アレクセイ・アレクセーエヴィチ
Алексей Алексеевич
ツァレーヴィチ царевич
生:1654.02.15/02.25−モスクワ
没:1670.01.17/01.27(享年15)−モスクワ
父:ツァーリ・アレクセイ・ミハイロヴィチ 1629-76
母:ツァリーツァ・マリーヤ・イリイーニチナ 1625-69 (イリヤー・ダニーロヴィチ・ミロスラーフスキイ)
結婚:なし
子:なし
ツァーリ・アレクセイ・ミハイロヴィチの第四子(次男)。
ツァーリ・フョードル3世・アレクセーエヴィチ、イヴァン5世・アレクセーエヴィチの同母兄、皇帝ピョートル1世・アレクセーエヴィチの異母兄。
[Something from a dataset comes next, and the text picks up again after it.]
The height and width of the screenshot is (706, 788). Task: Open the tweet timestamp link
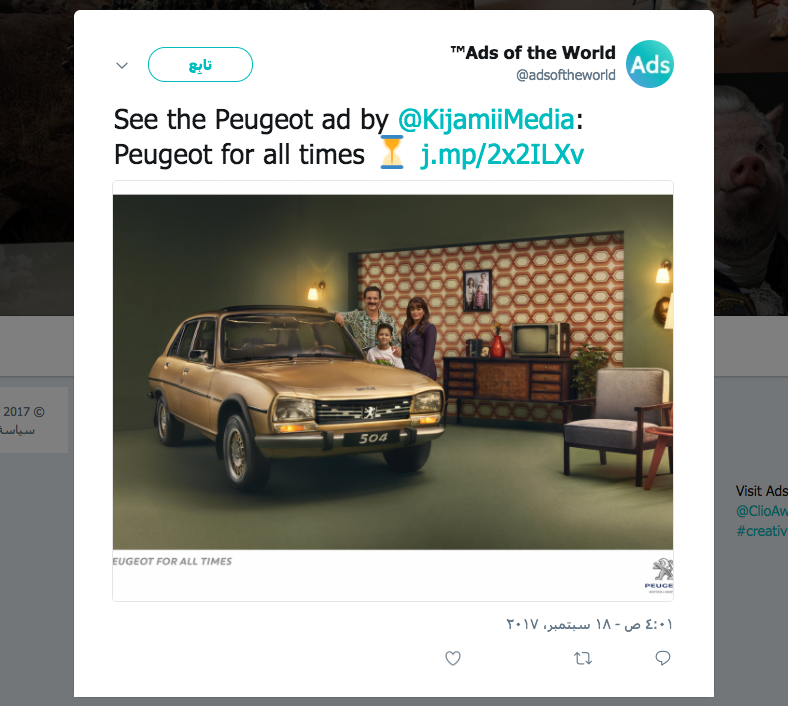(x=589, y=625)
兄ドミートリイ・アレクセーエヴィチが生後1年で死んでいた(アレクセイ・アレクセーエヴィチの生まれる前)ため、事実上の長男であったアレクセイ・アレクセーエヴィチは、生まれながらに父の後継者と目されていた。
アレクセイ・アレクセーエヴィチは修道士シメオン・ポーロツキイに養育され、ポーランド語とラテン語を話した。学問好きで、早くから評判が良かったらしい(とはいえ、この辺り多少は差し引いて考えなければならないかもしれない)。
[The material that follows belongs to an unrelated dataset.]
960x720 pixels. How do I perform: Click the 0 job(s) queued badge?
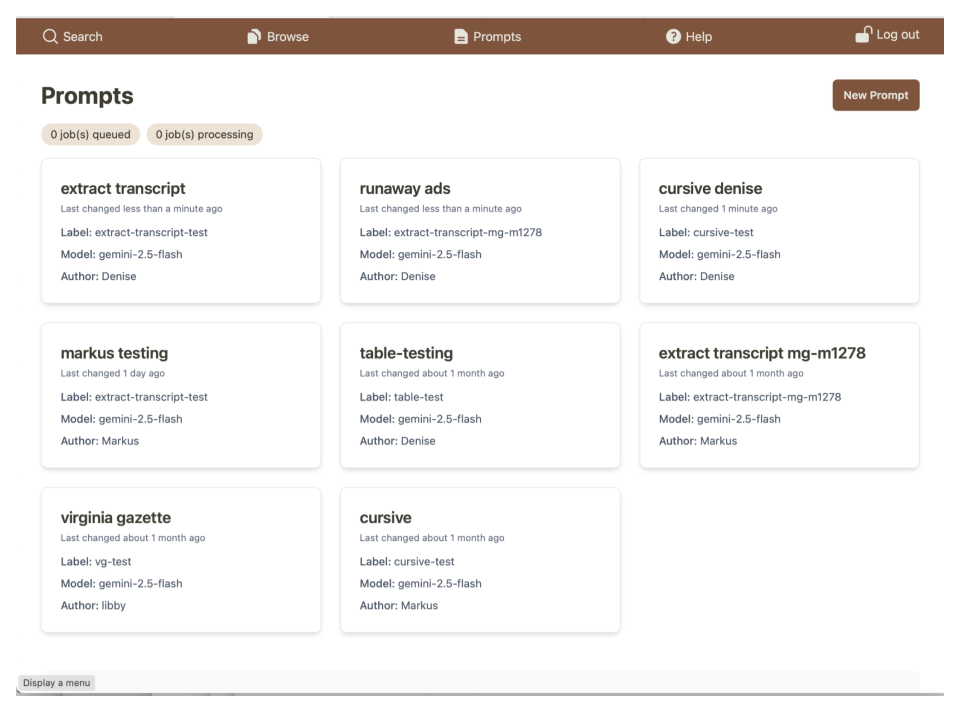pyautogui.click(x=91, y=134)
シメオーン・ポーロツキイ(1629-80)はベラルーシ出身。若くして修道士となり、1664年にモスクワへ。アレクセイ・アレクセーエヴィチらの教育係となる。1678年にはクレムリンに最初の印刷所を設け、宗教書だけでなく戯曲や詩も印刷している。総主教ニーコンの始めた宗教改革を支持し、反対派を批判。ソフィヤ・アレクセーエヴナとともにスラヴ=ギリシャ=ラテン・アカデミーを創設。
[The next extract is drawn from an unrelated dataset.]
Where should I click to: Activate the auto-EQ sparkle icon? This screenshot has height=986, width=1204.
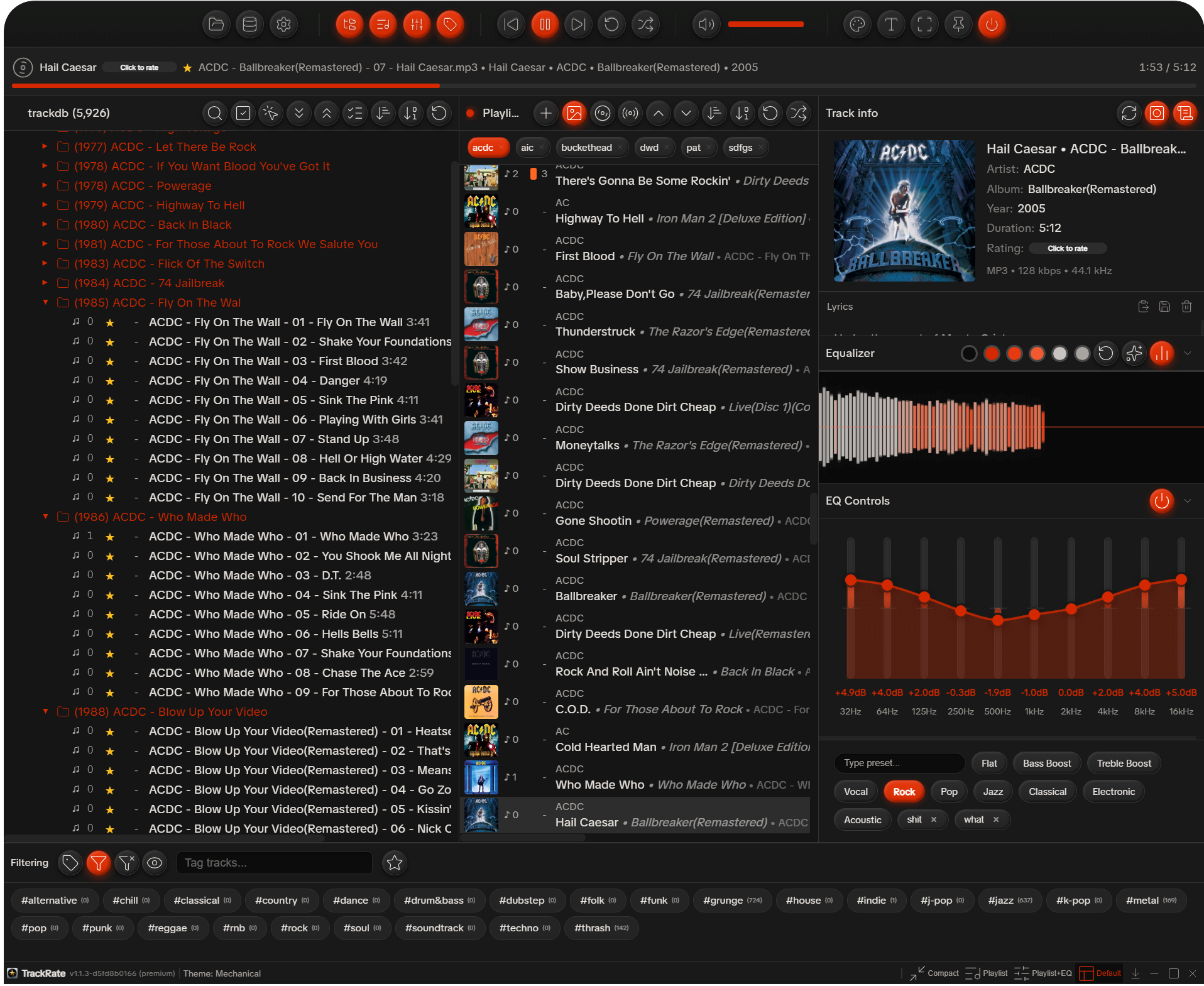[1134, 353]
ちなみに、当時はカトリックのポーランドに支配されていたウクライナやベラルーシの正教会聖職者の中には、独立の正教国家であるロシアに移り住む者が多かった。
当時ポーランド王ヤン2世・カジミェシュ(1609-72)には子がなく、その死後国王選挙が行われることが規定事項であったが、アレクセイ・アレクセーエヴィチはその有力候補に挙げられ、ヤン・カジミェシュの姪との結婚話も持ち上がった。これを推進したのは、父の下でポーランド進出政策を推進したアルタモーン・マトヴェーエフであった。
もっとも、実際に1668年にヤン・カジミェシュが退位した際には、ハプスブルク家の後押しを得たウクライナ貴族ミハウ・ヴィシュニョヴェツキ(1640-73)が王に選ばれた。アレクセイ・アレクセーエヴィチはまだ14歳で、ヤン・カジミェシュの退位が早すぎたかもしれない。
もっとも、ポーランドで正教徒の王が容認されたとは思えない(ルター派のジグムント3世、アウグスト2世はいずれも即位に際してカトリックに改宗している)。ロシアでカトリックのツァーリが許容されなかったのと同じことだ。つまり、ツァーリの跡継ぎたるアレクセイ・アレクセーエヴィチがポーランド王になるというのは、どうにも考えづらく、この話にどの程度現実性があったのか甚だ疑わしい(100年前にイヴァン雷帝がポーランド王選挙に立候補した際には鼻にもかけられなかった)。
ちなみに無関係な話だが、退位したヤン・カジミェシュはパリのサン=ジェルマン=デ=プレ修道院の修道院長となって余生を送った。いまでもそこに眠っている。
ヴィシュニョヴェツキ家(ウクライナ語でヴィシュネヴェツキイ)は、リトアニア大公アルギルダスの子孫を称するウクライナの名家。16世紀にはすでにポーランド化されていて、ウクライナ最大の地主貴族となっている。とはいえミハウが王に選ばれたのは、親仏派と親墺派との対立に疲れた貴族たちが、かつての王家ゆかりの者としてミハウを担いだため。しかしミハウの治世において、親仏派と親墺派の対立は激化する一方だった。
父がモスクワに不在の時には政務を執るようになり、公文書も父ではなくアレクセイ・アレクセーエヴィチの名で発布されたと言う。
しかし16歳の誕生日を目前に急死。クレムリンのアルハンゲリスキイ大聖堂に葬られている。
ちなみに、当時叛乱を起こしていたステンカ・ラージンは、自分の陣中に「実は生きていた」アレクセイ・アレクセーエヴィチがいると主張し、大衆を糾合しようとしている。